• Provided entries:
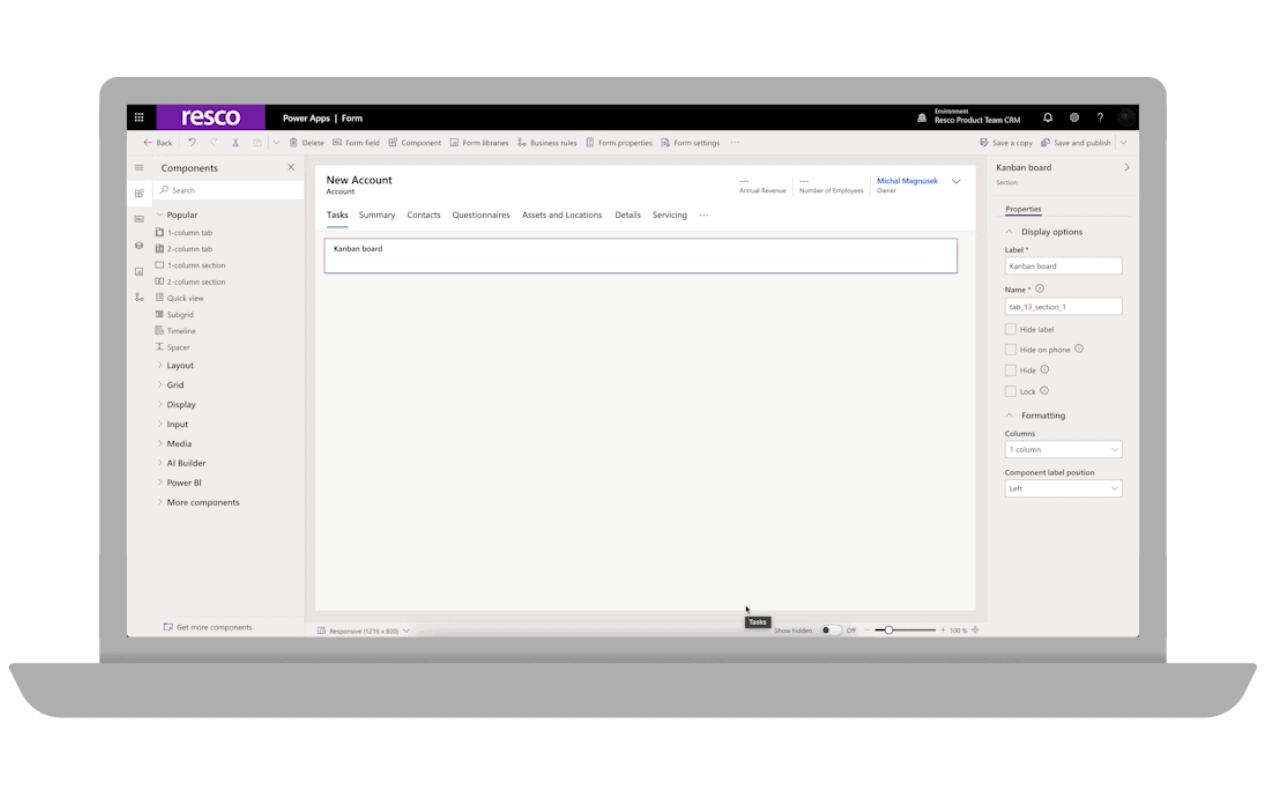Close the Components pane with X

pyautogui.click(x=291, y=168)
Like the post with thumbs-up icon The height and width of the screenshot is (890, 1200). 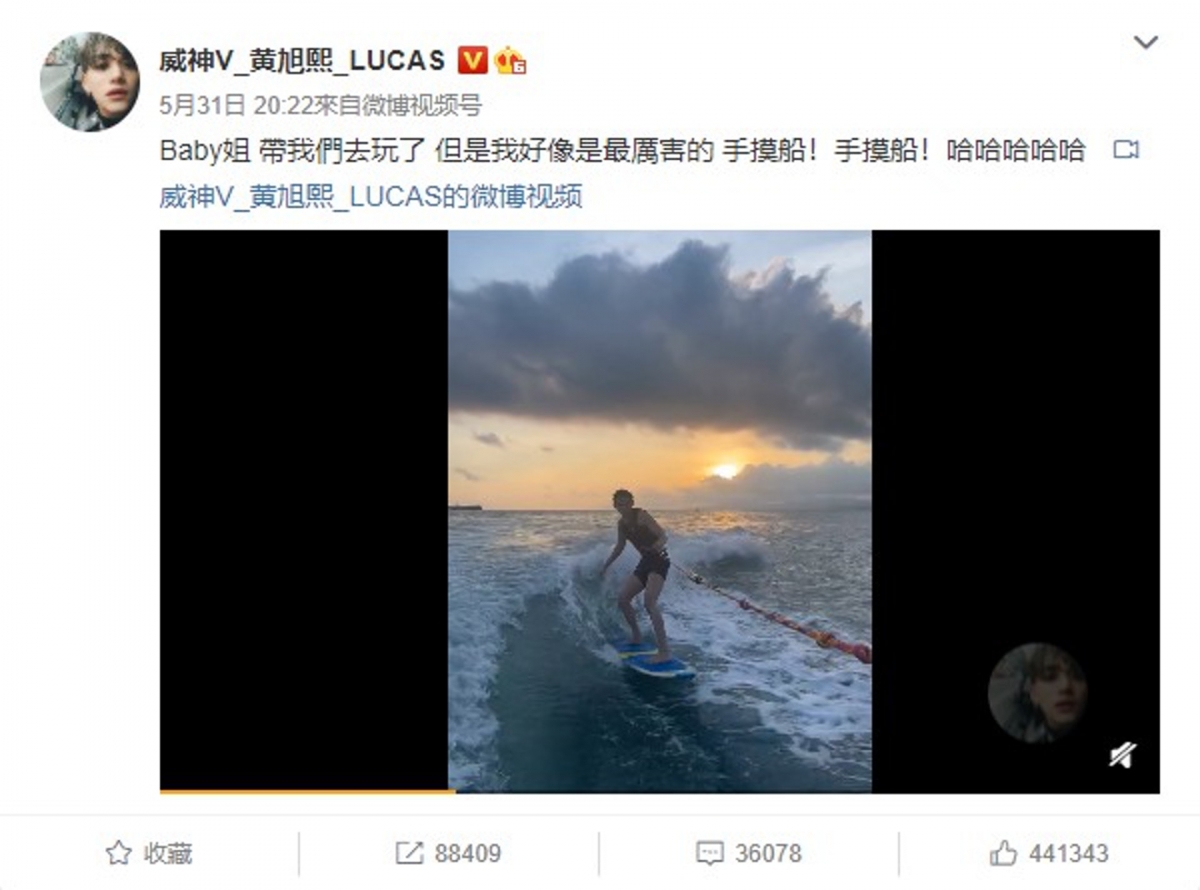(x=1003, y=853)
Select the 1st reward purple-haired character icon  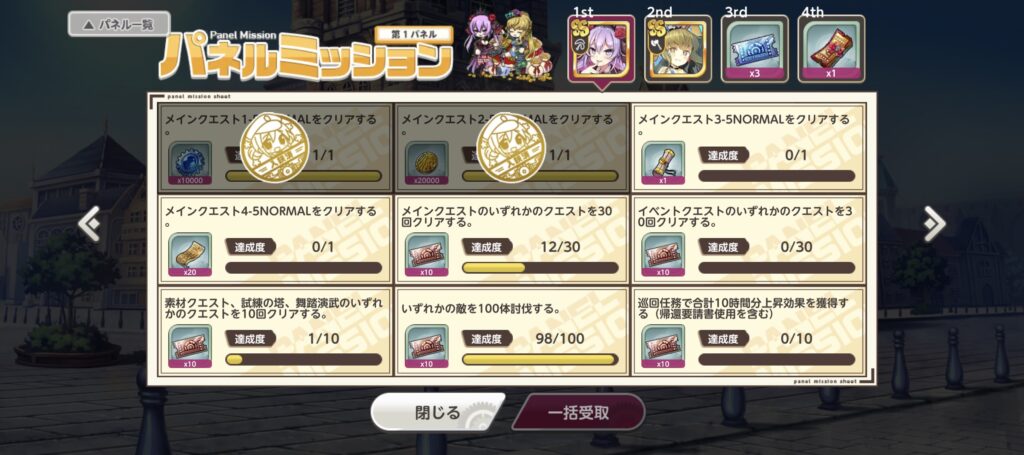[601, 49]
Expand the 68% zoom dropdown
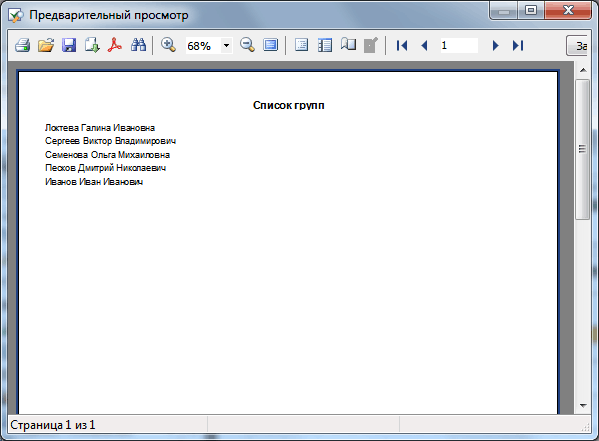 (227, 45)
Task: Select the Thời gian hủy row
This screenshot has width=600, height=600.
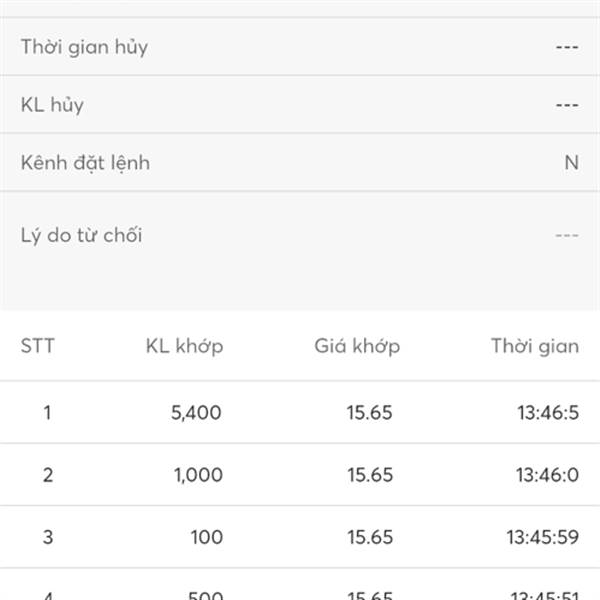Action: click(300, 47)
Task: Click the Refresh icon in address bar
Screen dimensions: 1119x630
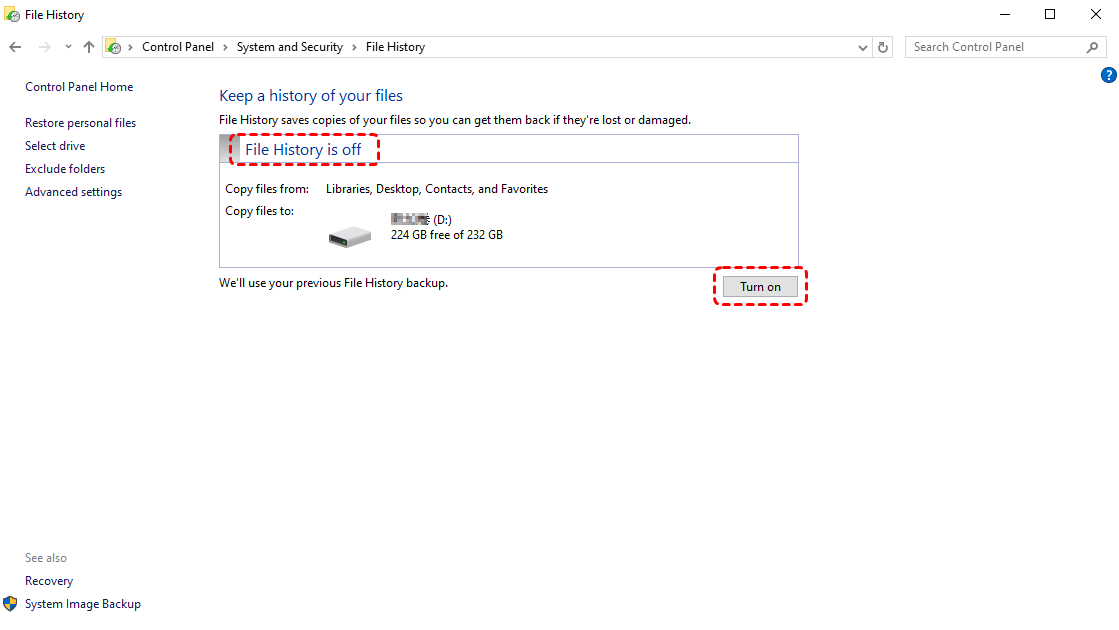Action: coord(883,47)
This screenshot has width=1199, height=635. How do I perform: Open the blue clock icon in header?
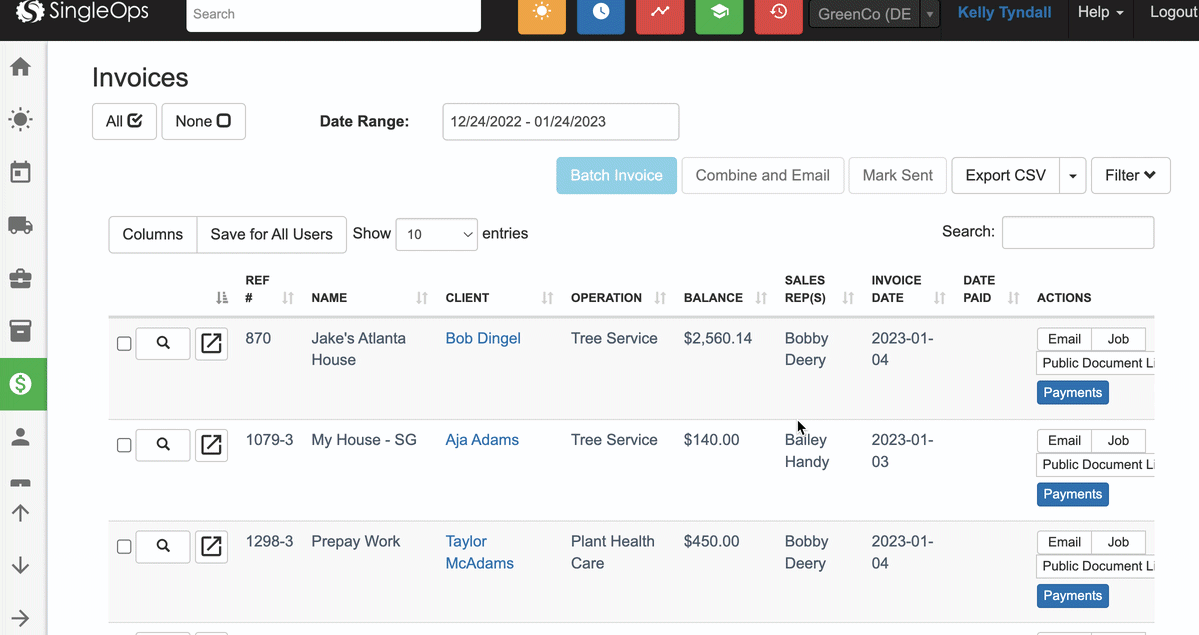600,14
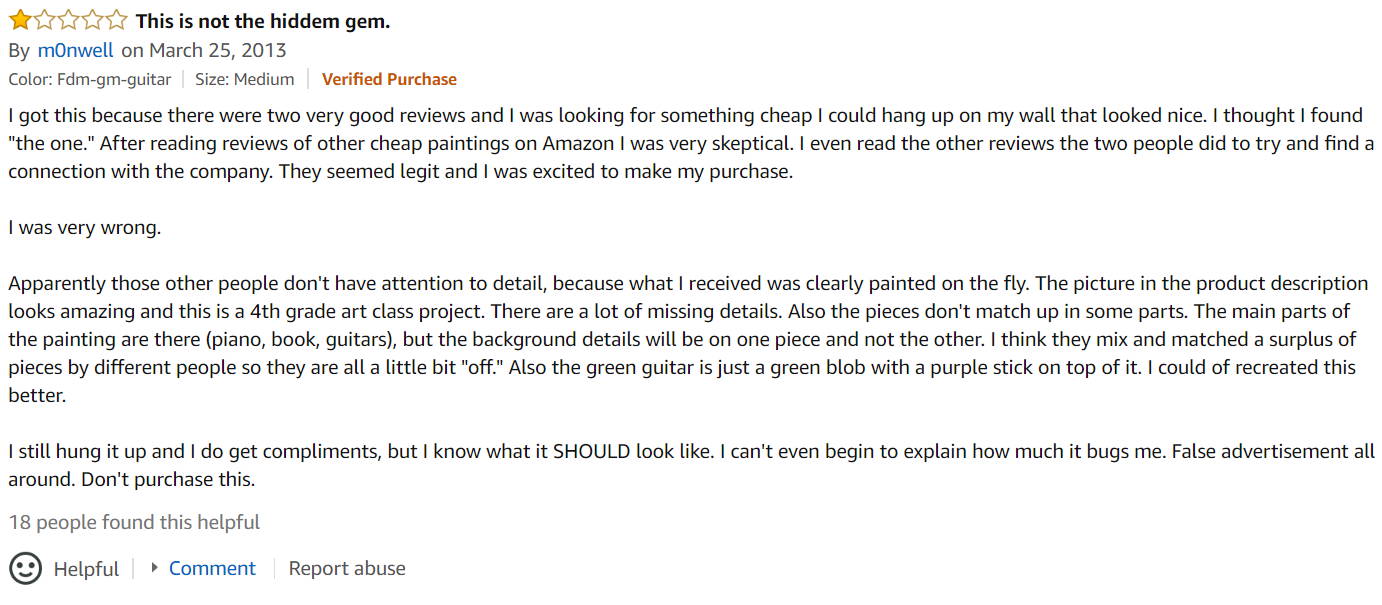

• Exercise description: In the answer, retype exactly and only the lines from the one holding "This screenshot has width=600, height=600." through the end of the listing, keeping both ends and dropping every picture.

• Finished exercise:
This screenshot has width=600, height=600.
Action: click(300, 47)
Task: Click the Refresh icon in address bar
Screen dimensions: 1119x630
Action: coord(883,47)
This screenshot has width=1199, height=635. How do I perform: Open the blue clock icon in header?
600,14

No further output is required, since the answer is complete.